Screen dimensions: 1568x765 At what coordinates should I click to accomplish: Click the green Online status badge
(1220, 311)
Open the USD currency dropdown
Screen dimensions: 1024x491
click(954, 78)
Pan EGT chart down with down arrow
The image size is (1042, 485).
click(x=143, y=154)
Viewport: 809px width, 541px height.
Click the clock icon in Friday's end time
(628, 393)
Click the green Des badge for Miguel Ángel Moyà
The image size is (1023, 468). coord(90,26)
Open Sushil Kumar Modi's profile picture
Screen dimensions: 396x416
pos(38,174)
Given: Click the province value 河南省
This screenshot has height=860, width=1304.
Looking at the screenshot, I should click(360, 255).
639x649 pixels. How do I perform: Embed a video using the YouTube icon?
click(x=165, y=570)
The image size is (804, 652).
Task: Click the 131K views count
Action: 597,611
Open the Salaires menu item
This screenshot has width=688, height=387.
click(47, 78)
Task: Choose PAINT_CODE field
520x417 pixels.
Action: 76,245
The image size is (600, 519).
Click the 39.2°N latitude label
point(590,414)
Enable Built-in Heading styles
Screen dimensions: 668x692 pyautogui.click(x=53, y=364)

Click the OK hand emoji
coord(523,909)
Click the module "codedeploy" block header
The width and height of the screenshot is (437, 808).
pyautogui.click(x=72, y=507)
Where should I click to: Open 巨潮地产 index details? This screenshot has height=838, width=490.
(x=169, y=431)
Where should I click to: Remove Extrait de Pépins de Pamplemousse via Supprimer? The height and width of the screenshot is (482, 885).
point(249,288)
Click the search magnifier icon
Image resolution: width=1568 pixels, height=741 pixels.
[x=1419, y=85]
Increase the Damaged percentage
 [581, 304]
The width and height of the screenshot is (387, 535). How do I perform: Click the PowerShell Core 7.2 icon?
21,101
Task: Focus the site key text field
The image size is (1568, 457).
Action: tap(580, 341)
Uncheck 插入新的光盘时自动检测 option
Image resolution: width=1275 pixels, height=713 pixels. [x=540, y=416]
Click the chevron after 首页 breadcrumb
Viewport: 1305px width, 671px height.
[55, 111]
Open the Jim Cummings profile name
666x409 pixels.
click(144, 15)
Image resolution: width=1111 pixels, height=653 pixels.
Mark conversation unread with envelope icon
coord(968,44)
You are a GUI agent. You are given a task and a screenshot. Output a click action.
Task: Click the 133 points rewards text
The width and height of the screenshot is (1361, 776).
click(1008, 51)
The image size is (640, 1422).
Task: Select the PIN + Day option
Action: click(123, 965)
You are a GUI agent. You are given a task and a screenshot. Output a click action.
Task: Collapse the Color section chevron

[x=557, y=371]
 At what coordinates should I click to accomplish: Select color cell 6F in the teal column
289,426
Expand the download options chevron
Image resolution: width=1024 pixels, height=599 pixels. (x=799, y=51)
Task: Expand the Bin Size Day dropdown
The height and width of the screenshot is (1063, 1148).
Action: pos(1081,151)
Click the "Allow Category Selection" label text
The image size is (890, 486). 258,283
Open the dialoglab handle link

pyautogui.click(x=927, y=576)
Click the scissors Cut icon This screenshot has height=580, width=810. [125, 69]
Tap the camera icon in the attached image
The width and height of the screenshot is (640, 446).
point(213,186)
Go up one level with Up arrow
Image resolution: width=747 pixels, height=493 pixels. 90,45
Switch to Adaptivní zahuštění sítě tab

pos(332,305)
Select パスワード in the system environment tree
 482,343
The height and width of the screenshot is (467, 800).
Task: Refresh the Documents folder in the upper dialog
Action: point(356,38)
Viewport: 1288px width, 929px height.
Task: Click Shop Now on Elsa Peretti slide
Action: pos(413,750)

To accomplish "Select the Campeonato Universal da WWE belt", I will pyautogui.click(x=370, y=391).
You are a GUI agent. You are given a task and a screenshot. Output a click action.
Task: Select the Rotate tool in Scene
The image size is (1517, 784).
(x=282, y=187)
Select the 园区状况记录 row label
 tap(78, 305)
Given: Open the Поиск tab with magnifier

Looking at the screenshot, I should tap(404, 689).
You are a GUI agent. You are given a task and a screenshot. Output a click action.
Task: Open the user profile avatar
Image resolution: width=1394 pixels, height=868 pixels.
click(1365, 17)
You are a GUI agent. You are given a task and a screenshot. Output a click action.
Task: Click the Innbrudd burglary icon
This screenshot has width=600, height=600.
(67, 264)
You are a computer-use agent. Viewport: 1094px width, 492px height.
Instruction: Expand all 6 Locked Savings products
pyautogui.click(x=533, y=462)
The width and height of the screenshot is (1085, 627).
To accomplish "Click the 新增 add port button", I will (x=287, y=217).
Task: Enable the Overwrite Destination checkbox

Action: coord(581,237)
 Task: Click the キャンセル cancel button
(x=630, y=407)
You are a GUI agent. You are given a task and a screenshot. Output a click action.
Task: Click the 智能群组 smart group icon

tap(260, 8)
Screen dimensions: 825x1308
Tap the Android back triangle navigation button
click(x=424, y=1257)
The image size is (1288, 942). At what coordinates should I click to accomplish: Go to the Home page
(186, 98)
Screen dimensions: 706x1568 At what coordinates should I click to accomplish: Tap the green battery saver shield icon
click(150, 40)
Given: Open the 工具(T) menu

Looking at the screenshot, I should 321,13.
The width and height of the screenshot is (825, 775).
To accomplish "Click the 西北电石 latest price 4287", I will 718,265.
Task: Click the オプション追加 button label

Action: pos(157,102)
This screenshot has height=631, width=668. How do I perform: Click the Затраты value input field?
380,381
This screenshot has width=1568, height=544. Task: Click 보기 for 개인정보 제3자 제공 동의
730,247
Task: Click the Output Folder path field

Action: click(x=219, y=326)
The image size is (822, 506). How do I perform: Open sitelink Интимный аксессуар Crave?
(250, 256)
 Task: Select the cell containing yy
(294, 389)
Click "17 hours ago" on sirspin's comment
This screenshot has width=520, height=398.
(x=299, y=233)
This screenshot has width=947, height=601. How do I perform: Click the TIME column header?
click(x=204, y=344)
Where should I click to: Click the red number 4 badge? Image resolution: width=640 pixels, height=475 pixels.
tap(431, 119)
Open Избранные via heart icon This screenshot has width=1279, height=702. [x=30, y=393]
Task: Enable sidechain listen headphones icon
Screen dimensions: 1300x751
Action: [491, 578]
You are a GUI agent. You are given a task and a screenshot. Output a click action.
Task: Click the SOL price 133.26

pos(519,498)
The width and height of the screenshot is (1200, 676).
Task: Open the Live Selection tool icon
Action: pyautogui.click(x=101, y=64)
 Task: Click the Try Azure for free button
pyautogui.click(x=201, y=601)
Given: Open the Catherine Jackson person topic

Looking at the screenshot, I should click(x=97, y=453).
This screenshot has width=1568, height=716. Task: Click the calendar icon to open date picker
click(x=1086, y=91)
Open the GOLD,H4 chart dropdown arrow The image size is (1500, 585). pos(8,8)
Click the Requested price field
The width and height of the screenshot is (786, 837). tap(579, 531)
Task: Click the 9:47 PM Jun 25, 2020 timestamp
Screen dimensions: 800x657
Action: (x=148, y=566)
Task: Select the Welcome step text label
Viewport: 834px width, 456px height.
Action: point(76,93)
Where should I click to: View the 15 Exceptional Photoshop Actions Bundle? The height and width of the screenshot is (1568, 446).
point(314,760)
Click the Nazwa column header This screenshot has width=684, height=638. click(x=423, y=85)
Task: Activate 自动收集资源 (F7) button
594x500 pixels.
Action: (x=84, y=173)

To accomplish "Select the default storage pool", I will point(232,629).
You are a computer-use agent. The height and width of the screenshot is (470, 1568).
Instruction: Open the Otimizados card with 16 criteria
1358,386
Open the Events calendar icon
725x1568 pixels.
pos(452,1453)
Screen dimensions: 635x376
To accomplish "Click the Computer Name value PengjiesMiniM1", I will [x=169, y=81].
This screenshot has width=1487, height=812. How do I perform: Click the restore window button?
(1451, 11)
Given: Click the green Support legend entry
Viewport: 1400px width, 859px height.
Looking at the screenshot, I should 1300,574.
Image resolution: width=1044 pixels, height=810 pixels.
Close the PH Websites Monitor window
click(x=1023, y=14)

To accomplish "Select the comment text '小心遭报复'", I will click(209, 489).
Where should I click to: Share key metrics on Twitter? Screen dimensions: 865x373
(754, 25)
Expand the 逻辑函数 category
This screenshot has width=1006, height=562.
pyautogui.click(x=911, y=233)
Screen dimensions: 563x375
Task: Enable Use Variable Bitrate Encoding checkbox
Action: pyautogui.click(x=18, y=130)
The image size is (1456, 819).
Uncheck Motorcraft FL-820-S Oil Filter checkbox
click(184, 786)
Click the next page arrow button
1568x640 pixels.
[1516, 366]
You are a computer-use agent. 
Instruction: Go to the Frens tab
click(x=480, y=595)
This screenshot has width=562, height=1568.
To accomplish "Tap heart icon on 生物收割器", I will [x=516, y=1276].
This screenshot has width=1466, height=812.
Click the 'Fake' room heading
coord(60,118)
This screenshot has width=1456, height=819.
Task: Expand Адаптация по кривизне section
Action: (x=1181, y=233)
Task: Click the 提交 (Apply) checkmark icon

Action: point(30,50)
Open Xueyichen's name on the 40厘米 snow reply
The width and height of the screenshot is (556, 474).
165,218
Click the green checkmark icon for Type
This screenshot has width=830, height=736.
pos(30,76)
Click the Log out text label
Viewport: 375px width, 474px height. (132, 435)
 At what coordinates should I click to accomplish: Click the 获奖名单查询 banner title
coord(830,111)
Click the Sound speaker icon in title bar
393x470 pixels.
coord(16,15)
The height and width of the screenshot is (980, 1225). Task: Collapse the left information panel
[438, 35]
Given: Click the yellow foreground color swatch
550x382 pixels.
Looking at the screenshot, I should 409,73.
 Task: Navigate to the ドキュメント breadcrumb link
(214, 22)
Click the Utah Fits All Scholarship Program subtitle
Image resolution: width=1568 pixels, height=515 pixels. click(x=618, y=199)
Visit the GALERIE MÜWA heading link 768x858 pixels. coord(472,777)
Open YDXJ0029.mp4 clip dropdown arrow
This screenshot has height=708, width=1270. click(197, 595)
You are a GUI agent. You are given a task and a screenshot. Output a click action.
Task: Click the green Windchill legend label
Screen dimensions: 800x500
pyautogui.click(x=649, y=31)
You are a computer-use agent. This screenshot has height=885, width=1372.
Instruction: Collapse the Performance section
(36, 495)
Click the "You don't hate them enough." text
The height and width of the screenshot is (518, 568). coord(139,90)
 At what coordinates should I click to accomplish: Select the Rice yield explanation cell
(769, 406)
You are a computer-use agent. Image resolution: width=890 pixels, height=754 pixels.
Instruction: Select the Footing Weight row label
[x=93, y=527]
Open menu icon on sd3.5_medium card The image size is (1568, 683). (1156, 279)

#### Task statement:
Tally each line above that includes "will". Reply with the total only.

#### Reply to the task:
7